Рехи-то помнил четко: все умирает, все неизбежно распадается пеплом и тленом. Только кому-то роют могилу поглубже, кто-то сгорает, кого-то съедают ящеры. А иных — людоеды.
Вот к ним Рехи и попал, обнаружив себя привязанным к грязному столбу. По неестественно выгнутой спине ползали мурашки боли и холода от прикосновения местами скользкого, местами заскорузлого материала, то ли дерева, то ли металла. Зрение не прояснялось, но вокруг сновали силуэты, чуткий слух доносил отрывистые реплики:
— Пусть мясо посидит до возвращения охотников.
— Но мы его поймали! И мы голодны! — возражал кто-то, вроде тени поменьше, потоньше. Их отгоняла какая-то бесформенно-толстая женщина, потрясая седыми космами. Наверное, одна из жен лучшего воина племени, вождя. Хотя у людоедов, может, и по-другому было заведено.
— Это их право освежевать добычу, — возражал кто-то.
— Нет, традиции нарушать нельзя. Эльфа может освежевать только опытный охотник, — возражала женщина, пока Рехи силился рассмотреть окружающих. Конечно, он не рассчитывал встретить союзников, но если бы деревня оказалась знакомой, то вспомнил бы пути отступления. Столб, как назло, торчал из зловонной лужи за каким-то навесом из шкур, закрывавшим обзор.
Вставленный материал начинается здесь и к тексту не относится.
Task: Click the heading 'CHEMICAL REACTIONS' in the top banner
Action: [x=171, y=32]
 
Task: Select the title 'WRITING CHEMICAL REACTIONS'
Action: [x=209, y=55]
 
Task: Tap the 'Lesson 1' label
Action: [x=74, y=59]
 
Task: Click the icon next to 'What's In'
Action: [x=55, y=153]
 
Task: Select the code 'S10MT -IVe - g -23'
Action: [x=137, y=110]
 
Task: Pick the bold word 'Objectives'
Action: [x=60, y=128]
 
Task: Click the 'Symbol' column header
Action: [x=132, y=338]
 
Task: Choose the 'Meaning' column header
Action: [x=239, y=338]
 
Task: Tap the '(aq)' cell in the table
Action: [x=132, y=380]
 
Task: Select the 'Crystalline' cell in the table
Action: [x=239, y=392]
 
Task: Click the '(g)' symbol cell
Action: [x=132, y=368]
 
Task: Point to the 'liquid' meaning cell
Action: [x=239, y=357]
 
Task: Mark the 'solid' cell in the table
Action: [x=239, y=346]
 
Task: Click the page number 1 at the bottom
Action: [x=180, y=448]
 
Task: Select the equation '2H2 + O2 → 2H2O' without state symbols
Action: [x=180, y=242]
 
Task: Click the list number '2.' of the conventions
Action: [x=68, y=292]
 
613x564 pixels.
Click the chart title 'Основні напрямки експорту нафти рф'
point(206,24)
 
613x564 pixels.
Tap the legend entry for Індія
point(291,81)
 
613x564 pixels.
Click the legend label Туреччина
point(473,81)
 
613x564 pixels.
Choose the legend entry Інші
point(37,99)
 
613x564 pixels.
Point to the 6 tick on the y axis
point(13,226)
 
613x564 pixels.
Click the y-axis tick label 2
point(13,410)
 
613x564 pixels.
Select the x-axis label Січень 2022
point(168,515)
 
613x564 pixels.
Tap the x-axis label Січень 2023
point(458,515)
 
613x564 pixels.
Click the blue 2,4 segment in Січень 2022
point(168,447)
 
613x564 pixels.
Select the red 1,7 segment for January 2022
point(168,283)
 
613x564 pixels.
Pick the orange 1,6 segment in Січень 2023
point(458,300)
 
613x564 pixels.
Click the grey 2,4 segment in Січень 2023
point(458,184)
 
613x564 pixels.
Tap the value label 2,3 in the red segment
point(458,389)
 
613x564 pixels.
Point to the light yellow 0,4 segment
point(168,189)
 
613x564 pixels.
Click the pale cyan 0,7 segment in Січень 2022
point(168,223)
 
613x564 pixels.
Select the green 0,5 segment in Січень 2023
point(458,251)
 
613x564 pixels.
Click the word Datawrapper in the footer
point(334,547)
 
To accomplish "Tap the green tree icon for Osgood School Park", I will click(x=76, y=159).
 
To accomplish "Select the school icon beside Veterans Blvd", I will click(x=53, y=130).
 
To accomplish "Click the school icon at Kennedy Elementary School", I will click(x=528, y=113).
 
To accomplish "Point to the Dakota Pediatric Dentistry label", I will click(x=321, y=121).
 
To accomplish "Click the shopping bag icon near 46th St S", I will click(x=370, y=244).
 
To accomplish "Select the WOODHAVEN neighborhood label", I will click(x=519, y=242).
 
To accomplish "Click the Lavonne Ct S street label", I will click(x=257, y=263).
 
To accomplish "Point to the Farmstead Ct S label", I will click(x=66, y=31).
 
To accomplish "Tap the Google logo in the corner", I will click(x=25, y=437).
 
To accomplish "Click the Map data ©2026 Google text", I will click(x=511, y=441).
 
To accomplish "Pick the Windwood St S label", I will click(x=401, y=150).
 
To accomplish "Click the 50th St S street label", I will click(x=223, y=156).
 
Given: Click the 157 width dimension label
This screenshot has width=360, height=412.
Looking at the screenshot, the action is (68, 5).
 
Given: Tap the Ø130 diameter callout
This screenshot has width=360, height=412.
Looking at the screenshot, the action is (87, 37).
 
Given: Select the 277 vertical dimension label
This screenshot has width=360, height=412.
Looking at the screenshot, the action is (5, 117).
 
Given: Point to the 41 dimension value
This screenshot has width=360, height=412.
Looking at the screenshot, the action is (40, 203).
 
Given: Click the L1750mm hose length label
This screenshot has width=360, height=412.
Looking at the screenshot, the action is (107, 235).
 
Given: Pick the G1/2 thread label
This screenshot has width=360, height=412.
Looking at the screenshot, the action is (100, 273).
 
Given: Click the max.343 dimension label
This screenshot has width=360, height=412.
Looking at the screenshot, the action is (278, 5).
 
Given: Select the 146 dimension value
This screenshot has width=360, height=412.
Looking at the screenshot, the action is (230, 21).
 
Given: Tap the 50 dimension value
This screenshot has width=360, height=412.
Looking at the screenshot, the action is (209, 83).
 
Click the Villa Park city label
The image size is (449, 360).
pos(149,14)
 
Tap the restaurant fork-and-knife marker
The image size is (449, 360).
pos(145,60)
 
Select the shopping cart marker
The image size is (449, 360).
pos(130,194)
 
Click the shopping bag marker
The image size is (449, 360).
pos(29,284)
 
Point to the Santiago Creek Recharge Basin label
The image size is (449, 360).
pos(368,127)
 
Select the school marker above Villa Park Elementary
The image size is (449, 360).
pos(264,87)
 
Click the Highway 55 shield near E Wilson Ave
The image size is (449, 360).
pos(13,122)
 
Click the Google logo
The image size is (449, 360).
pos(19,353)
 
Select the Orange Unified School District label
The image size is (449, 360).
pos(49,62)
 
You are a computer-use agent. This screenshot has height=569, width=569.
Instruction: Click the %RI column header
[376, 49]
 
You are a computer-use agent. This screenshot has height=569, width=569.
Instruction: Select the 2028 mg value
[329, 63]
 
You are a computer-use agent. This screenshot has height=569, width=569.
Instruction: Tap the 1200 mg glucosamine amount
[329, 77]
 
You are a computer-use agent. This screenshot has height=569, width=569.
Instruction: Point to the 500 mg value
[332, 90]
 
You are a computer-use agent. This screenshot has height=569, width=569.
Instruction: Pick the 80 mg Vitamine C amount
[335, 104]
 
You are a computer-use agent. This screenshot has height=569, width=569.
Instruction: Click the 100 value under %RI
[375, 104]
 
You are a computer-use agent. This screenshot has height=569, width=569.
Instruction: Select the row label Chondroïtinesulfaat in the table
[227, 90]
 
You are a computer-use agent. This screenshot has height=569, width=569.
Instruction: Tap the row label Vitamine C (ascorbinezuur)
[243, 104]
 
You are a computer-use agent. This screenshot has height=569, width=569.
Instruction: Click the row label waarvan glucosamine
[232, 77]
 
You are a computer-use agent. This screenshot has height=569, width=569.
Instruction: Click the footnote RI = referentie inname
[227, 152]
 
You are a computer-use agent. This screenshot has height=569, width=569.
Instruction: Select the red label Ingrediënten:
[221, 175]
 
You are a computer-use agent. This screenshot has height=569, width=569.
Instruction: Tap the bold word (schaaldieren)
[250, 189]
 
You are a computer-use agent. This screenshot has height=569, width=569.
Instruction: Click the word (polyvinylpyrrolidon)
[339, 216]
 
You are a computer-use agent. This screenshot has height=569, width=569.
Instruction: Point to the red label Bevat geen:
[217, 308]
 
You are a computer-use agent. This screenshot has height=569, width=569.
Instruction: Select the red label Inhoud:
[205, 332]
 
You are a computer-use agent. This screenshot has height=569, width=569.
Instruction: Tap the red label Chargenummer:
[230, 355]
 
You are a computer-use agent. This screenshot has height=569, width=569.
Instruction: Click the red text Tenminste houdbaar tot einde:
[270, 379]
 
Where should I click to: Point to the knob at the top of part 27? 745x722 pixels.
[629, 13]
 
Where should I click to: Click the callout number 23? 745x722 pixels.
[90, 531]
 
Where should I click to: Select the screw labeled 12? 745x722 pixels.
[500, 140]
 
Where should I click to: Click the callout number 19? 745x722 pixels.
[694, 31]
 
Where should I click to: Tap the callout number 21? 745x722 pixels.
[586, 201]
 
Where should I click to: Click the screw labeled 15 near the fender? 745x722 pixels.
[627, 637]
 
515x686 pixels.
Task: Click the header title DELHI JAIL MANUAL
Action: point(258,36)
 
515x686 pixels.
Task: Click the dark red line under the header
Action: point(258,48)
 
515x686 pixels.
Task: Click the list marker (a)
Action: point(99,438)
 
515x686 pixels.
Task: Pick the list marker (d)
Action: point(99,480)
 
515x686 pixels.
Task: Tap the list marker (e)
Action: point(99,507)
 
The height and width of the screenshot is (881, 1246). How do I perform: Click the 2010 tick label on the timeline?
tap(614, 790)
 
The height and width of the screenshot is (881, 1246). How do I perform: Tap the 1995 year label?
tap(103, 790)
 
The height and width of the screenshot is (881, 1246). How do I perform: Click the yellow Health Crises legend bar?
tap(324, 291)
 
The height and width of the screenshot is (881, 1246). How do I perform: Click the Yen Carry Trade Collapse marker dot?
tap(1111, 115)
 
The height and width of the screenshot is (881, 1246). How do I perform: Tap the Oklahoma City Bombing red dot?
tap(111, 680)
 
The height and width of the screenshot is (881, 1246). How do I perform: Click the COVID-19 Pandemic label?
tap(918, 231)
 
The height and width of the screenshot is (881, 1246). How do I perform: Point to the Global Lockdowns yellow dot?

— Верно, — кивали другие людоеды. — Они не менее ядовиты, чем ящеры.
— Так что пошли прочь! Добыли — молодцы. А еда потом.
— Ничего, хоть ухо отрежем… — хохотнул кто-то из группы недоростков.
— Пшли прочь! Традиции надо чтить! — взвивалась старая карга, размахивая руками.
«Попался отряду мальчишек… — осознал Рехи. — Как глупо! Трехногие, солнце им на голову, как же глупо!»
— Ядовитые? — продолжался спор.
— Разве ты не видел клыков? Как у ящеров! Они звери, звери! — пугала ненормальная старуха.
— А вон у этого нет клыков. И ушей нет. И космы не белые, — тыкали на кого-то мальчишки.
— Но он назвался Сумеречным Эльфом. Значит, он эльф.
— Какая вам разница? Они оба — отличное мясо. Я устал жрать ящеров с грибами, — пробубнил кто-то из воинов, но его отогнали все тем же безумным возгласом:
— Пшли!
Наверное, жена сильного воина рассчитывала получить лучшие куски при дележке мяса, вот и придумывала невероятные традиции и преувеличивала ядовитость эльфов. Конечно, хотелось бы разить всех одним взглядом или укусом. Но сказки остаются выдумками, ложью.
— Сумеречный Эльф… Никакой ты не эльф! Но ты — мясо, — донесся напоследок писклявый голосок одного из стаи мальчишек, а потом сочный звук неумелого удара-пощечины.
«Сумеречный Эльф?! Но как?» — поразился Рехи. Он почти сразу понял, что с другой стороны столба кто-то тоже прикручен, но рассчитывал, что это Лойэ. Еще надеялся позлорадствовать, что своенравная предательница не предупредила об опасности, а сама так увлекалась бессмысленным поединком, что тоже попалась. Теперь же оставалось гадать, кого из этих двоих хотелось меньше встречать на своем пути.
— Кажется, мой друг, они оставили нас в покое. На какое-то время, — вскоре донесся безмятежный голос.
— Дают мясу «подышать» перед едой, — собрав силы в кулак, съязвил Рехи, буркнув на всякий случай: — И я тебе не друг.